Um acht Uhr fünfunddreißig Minuten hörte man eine dumpfe Explosion, die weit weniger laut war, als man vorausgesetzt hatte. Die äußere Gestalt der Berge änderte sich wie bei einem Erdbeben plötzlich; dicker, weißer Rauch drang in beträchtlicher Höhe in die Lüfte; die Seiten des Eisbergs zerspalteten sich in langen Rissen, und sein oberer Teil wurde weit fortgeschleudert, sodass seine Trümmer um den Forward umher niederfielen.
Aber der Weg war noch nicht frei; ungeheure Eisstücke blieben auf die benachbarten Berge gelagert in der Luft schweben und ließen befürchten, sie möchten herabfallend die Öffnung wieder schließen.

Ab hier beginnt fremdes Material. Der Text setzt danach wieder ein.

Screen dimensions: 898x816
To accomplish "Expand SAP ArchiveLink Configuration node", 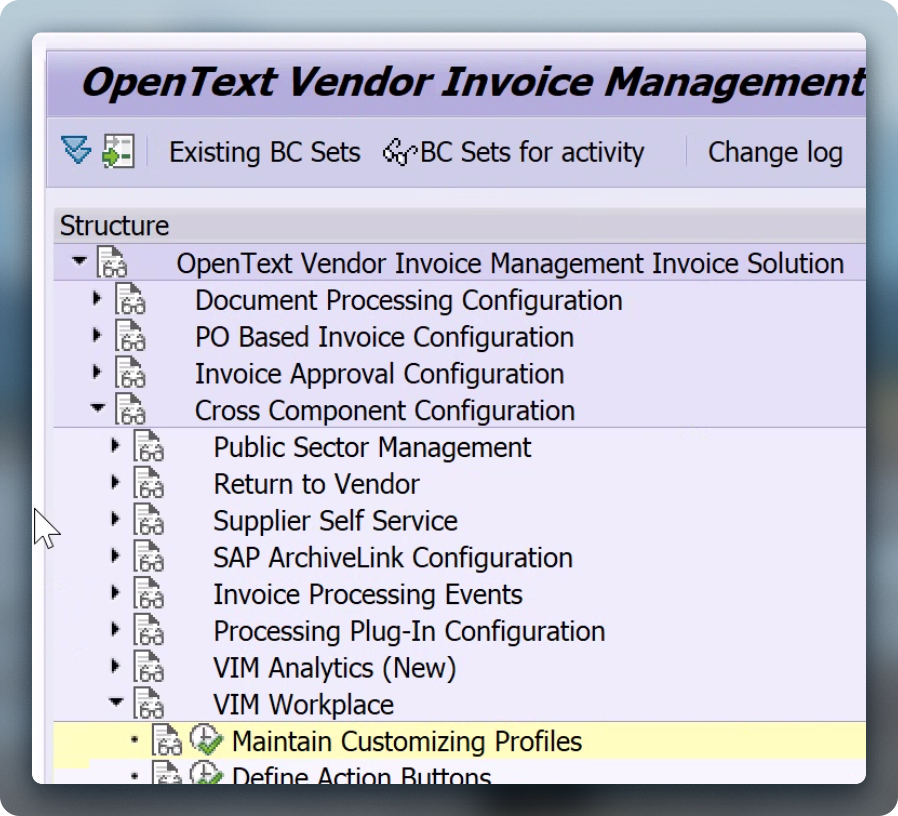I will pyautogui.click(x=115, y=555).
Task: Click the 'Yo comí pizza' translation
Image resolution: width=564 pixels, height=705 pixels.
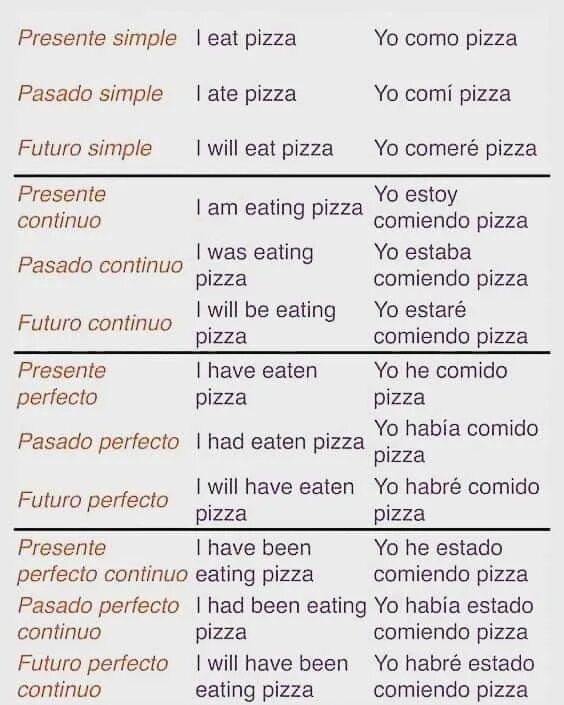Action: (x=442, y=94)
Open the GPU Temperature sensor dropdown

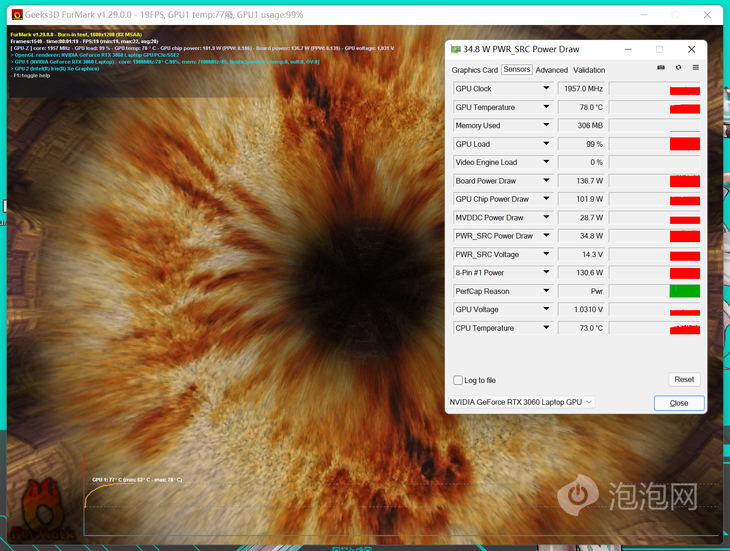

Hatteras erkannte mit einem Blick was not tat.
»Wolsten!« rief er.
Der Waffenschmied erschien.
»Kapitän!«
»Laden Sie das Geschütz auf dem Vorderteil dreifach«, sagte Hatteras, »und stoßen Sie die Ladung möglichst stark.«
»Also wollen wir das Gebirge mit Kanonenkugeln angreifen«, fragte der Doktor.